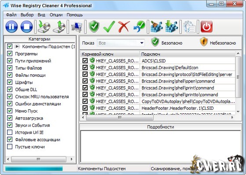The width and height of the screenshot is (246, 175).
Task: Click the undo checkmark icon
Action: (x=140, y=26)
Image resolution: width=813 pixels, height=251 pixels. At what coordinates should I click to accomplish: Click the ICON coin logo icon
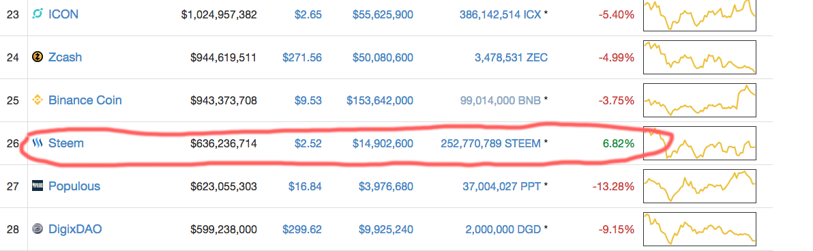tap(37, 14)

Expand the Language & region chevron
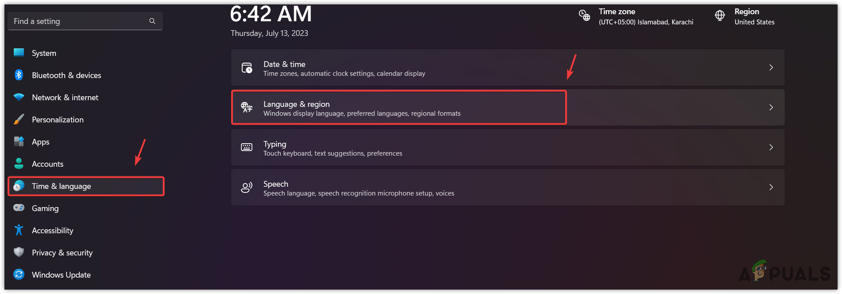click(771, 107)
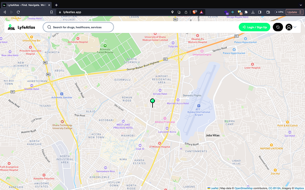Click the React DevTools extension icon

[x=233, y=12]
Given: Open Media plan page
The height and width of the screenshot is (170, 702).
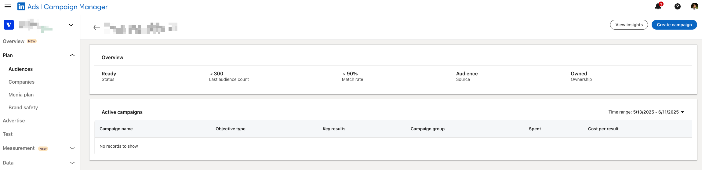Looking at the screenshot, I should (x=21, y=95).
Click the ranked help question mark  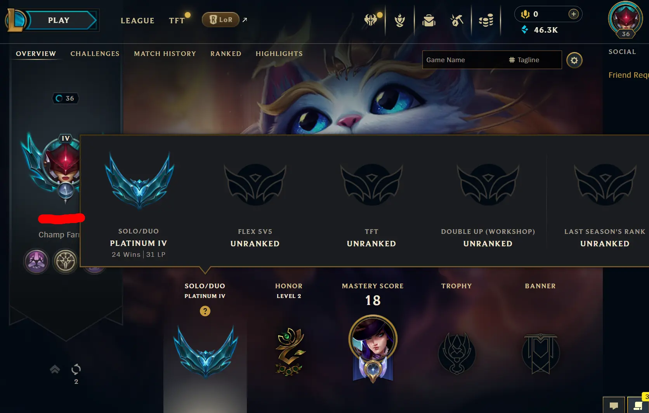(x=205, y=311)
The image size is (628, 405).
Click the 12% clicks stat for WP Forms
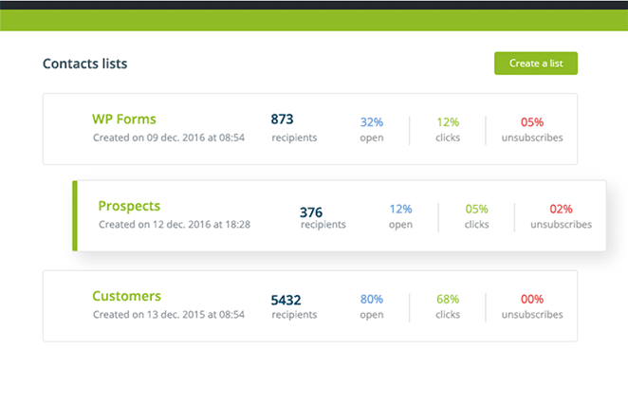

TASK:
Your answer must be the lines from the one containing "The image size is (628, 405)." through the last line of the listing above, restated word for word, with no pictures.

YOUR SOLUTION:
The image size is (628, 405).
Click the 12% clicks stat for WP Forms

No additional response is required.